If you pay attention to the words of Stormers doctor Jason Suter when he describes the measures that have been put in place to ensure that the squad trains in an uncontaminated environment, being a member of a professional rugby squad is probably one of the safest places to be right now.

"What is important is that Sanzaar and Sarfu have provided us with specific guidelines around social distancing, and rugby being a contact sport, it is very difficult to train with any form of social distancing," said Suter.

"So as Dobbo said, there is no team training. However, have to look at this virus in context that HPC probably safer than most places outside in terms of a place to train. So we have banned all individual work at Virgin Active as that presents an unknown population and fluid population, there is no control of social distancing.

"In addition we have changed all our gym guidelines, our cleaning guidelines, to be cognisant of the fact that we are dealing with something that potentially is very contagious. And it also allows us to keep within Sanzaar guidelines. There will be daily temperature checks and daily symptom checks.

"There will be appropriate management if any of the symptom checks become positive. So it allows us to self isolate quickly but more importantly, it allows us to control on a daily basis their contact. The players will work in small groups and respect social distancing while remaining rugby ready.

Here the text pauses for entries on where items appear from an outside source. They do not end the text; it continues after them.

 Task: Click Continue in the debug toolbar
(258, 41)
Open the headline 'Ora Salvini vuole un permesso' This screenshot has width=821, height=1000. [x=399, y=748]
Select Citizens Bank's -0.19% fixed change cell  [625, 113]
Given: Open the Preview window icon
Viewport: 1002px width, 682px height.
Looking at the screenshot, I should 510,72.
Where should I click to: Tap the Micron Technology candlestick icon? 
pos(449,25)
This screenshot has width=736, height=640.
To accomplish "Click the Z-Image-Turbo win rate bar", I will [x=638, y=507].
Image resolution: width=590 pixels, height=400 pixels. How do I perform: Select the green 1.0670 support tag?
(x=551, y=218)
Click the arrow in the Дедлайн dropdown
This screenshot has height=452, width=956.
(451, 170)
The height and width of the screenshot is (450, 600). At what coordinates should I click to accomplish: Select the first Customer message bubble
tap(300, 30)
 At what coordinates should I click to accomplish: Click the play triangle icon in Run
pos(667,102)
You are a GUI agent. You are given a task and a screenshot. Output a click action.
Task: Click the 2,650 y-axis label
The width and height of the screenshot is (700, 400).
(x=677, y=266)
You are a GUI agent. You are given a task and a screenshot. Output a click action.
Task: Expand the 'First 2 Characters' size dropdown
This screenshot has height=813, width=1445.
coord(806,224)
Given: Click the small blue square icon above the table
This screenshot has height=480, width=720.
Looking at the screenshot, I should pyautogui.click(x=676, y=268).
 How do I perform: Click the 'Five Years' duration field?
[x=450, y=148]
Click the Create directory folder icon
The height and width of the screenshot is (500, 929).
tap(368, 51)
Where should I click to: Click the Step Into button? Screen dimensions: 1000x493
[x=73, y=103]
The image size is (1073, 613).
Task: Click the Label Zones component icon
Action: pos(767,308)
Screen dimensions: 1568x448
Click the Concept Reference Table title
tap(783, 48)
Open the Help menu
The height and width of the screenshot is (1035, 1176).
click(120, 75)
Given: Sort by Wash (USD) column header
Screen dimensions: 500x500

"We've also increased the number of sanitisers. We are running the HPC like a high care unit. It is a high care unit in terms of the environment we are creating. Players are tested daily. That is just the right thing to do. We can only manage what we can manage by providing the right environment for the players when they are at work, but we are also educating them on what they can do to ensure they stay safe outside this environment. Which of course is a much bigger threat."

Suter added that any player who felt before coming into work that he might have coronavirus symptoms would contact the management and would be tested outside of the team environment.

"No player will come into the HPC with any symptoms whatsoever. There will be a telephonic consult if there are any signs of the virus. We will ask them the four World Health Organisation questions and if two are positive we will regard them as a suspected Covid case. They will be sent straight to the drive-through assessment centre for a swab so there is no contact with anybody. They then go back to self-isolation and if the test comes back positive we will manage them appropriately."